**THE EXERCISE**
Rewrite the lines below as a numbered list, leaving out the blank ones.

┌─ SOURCE MATERIAL

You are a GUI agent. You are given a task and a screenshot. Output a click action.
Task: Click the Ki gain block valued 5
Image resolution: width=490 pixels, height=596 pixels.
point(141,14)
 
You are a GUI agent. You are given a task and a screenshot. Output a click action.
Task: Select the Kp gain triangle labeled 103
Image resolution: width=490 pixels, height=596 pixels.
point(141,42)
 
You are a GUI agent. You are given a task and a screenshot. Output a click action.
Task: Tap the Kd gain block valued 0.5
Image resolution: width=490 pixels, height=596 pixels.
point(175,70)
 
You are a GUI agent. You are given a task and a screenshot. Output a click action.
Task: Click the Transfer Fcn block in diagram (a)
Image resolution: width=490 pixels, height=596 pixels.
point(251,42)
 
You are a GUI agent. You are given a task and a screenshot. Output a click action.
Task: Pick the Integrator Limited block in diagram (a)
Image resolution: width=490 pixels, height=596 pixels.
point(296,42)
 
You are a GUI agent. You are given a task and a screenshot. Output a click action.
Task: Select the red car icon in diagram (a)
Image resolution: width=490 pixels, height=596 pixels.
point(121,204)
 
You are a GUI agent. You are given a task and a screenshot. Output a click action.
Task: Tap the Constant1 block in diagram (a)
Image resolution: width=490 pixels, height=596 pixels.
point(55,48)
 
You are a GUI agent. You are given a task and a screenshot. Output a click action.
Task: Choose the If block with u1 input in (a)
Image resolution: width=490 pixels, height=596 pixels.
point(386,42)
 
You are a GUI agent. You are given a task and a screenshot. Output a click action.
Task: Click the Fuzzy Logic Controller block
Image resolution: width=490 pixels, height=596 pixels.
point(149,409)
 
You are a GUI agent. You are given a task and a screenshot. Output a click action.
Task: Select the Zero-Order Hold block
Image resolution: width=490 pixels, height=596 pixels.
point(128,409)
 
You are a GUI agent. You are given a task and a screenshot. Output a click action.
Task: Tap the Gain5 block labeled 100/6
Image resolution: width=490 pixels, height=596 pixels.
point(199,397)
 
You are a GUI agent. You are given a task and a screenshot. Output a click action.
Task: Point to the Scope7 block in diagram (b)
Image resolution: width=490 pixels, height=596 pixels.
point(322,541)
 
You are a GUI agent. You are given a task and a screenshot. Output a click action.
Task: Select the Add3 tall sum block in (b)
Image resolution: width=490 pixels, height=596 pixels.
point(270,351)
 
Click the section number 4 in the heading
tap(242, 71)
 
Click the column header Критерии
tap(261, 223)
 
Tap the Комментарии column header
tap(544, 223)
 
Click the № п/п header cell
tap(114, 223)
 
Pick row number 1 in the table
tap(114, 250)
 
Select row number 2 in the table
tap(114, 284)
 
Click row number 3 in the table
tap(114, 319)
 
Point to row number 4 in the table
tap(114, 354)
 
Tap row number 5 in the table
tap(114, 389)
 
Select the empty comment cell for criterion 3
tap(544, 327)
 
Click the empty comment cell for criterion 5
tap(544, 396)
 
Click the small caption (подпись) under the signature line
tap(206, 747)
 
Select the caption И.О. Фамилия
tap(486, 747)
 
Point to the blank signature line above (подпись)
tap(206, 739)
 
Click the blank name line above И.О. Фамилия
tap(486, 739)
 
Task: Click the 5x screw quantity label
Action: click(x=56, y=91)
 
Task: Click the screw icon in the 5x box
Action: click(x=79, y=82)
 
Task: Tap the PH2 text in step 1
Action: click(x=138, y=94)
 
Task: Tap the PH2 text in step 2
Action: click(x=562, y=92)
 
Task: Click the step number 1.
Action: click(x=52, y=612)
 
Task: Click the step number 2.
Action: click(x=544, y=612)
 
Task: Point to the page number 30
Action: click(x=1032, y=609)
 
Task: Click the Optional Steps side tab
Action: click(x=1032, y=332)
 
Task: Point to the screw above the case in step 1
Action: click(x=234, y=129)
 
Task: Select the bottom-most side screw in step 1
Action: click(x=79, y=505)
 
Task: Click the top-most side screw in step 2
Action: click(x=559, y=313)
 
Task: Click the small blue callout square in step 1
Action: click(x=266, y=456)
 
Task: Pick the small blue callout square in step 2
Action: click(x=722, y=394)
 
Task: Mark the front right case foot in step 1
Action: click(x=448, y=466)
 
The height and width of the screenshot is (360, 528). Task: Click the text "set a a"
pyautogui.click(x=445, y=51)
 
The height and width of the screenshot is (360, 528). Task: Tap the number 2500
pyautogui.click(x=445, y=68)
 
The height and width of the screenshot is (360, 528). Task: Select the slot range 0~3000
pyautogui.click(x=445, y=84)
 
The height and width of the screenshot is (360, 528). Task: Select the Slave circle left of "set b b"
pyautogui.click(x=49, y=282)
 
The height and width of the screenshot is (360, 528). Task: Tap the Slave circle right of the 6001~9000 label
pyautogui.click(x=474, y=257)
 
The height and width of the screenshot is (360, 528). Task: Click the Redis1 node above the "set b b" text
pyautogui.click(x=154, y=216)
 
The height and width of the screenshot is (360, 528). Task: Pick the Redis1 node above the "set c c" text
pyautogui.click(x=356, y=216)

└─

**WRITTEN RESPONSE**
1. You are a GUI agent. You are given a task and a screenshot. Output a click action.
2. Task: Click the Ki gain block valued 5
3. Image resolution: width=490 pixels, height=596 pixels.
4. point(141,14)
5. You are a GUI agent. You are given a task and a screenshot. Output a click action.
6. Task: Select the Kp gain triangle labeled 103
7. Image resolution: width=490 pixels, height=596 pixels.
8. point(141,42)
9. You are a GUI agent. You are given a task and a screenshot. Output a click action.
10. Task: Tap the Kd gain block valued 0.5
11. Image resolution: width=490 pixels, height=596 pixels.
12. point(175,70)
13. You are a GUI agent. You are given a task and a screenshot. Output a click action.
14. Task: Click the Transfer Fcn block in diagram (a)
15. Image resolution: width=490 pixels, height=596 pixels.
16. point(251,42)
17. You are a GUI agent. You are given a task and a screenshot. Output a click action.
18. Task: Pick the Integrator Limited block in diagram (a)
19. Image resolution: width=490 pixels, height=596 pixels.
20. point(296,42)
21. You are a GUI agent. You are given a task and a screenshot. Output a click action.
22. Task: Select the red car icon in diagram (a)
23. Image resolution: width=490 pixels, height=596 pixels.
24. point(121,204)
25. You are a GUI agent. You are given a task and a screenshot. Output a click action.
26. Task: Tap the Constant1 block in diagram (a)
27. Image resolution: width=490 pixels, height=596 pixels.
28. point(55,48)
29. You are a GUI agent. You are given a task and a screenshot. Output a click action.
30. Task: Choose the If block with u1 input in (a)
31. Image resolution: width=490 pixels, height=596 pixels.
32. point(386,42)
33. You are a GUI agent. You are given a task and a screenshot. Output a click action.
34. Task: Click the Fuzzy Logic Controller block
35. Image resolution: width=490 pixels, height=596 pixels.
36. point(149,409)
37. You are a GUI agent. You are given a task and a screenshot. Output a click action.
38. Task: Select the Zero-Order Hold block
39. Image resolution: width=490 pixels, height=596 pixels.
40. point(128,409)
41. You are a GUI agent. You are given a task and a screenshot. Output a click action.
42. Task: Tap the Gain5 block labeled 100/6
43. Image resolution: width=490 pixels, height=596 pixels.
44. point(199,397)
45. You are a GUI agent. You are given a task and a screenshot. Output a click action.
46. Task: Point to the Scope7 block in diagram (b)
47. Image resolution: width=490 pixels, height=596 pixels.
48. point(322,541)
49. You are a GUI agent. You are given a task and a screenshot. Output a click action.
50. Task: Select the Add3 tall sum block in (b)
51. Image resolution: width=490 pixels, height=596 pixels.
52. point(270,351)
53. Click the section number 4 in the heading
54. tap(242, 71)
55. Click the column header Критерии
56. tap(261, 223)
57. Tap the Комментарии column header
58. tap(544, 223)
59. Click the № п/п header cell
60. tap(114, 223)
61. Pick row number 1 in the table
62. tap(114, 250)
63. Select row number 2 in the table
64. tap(114, 284)
65. Click row number 3 in the table
66. tap(114, 319)
67. Point to row number 4 in the table
68. tap(114, 354)
69. Tap row number 5 in the table
70. tap(114, 389)
71. Select the empty comment cell for criterion 3
72. tap(544, 327)
73. Click the empty comment cell for criterion 5
74. tap(544, 396)
75. Click the small caption (подпись) under the signature line
76. tap(206, 747)
77. Select the caption И.О. Фамилия
78. tap(486, 747)
79. Point to the blank signature line above (подпись)
80. tap(206, 739)
81. Click the blank name line above И.О. Фамилия
82. tap(486, 739)
83. Task: Click the 5x screw quantity label
84. Action: click(x=56, y=91)
85. Task: Click the screw icon in the 5x box
86. Action: click(x=79, y=82)
87. Task: Tap the PH2 text in step 1
88. Action: click(x=138, y=94)
89. Task: Tap the PH2 text in step 2
90. Action: click(x=562, y=92)
91. Task: Click the step number 1.
92. Action: click(x=52, y=612)
93. Task: Click the step number 2.
94. Action: click(x=544, y=612)
95. Task: Point to the page number 30
96. Action: click(x=1032, y=609)
97. Task: Click the Optional Steps side tab
98. Action: click(x=1032, y=332)
99. Task: Point to the screw above the case in step 1
100. Action: click(x=234, y=129)
101. Task: Select the bottom-most side screw in step 1
102. Action: click(x=79, y=505)
103. Task: Click the top-most side screw in step 2
104. Action: click(x=559, y=313)
105. Task: Click the small blue callout square in step 1
106. Action: click(x=266, y=456)
107. Task: Pick the small blue callout square in step 2
108. Action: click(x=722, y=394)
109. Task: Mark the front right case foot in step 1
110. Action: click(x=448, y=466)
111. The height and width of the screenshot is (360, 528). Task: Click the text "set a a"
112. pyautogui.click(x=445, y=51)
113. The height and width of the screenshot is (360, 528). Task: Tap the number 2500
114. pyautogui.click(x=445, y=68)
115. The height and width of the screenshot is (360, 528). Task: Select the slot range 0~3000
116. pyautogui.click(x=445, y=84)
117. The height and width of the screenshot is (360, 528). Task: Select the Slave circle left of "set b b"
118. pyautogui.click(x=49, y=282)
119. The height and width of the screenshot is (360, 528). Task: Tap the Slave circle right of the 6001~9000 label
120. pyautogui.click(x=474, y=257)
121. The height and width of the screenshot is (360, 528). Task: Click the Redis1 node above the "set b b" text
122. pyautogui.click(x=154, y=216)
123. The height and width of the screenshot is (360, 528). Task: Pick the Redis1 node above the "set c c" text
124. pyautogui.click(x=356, y=216)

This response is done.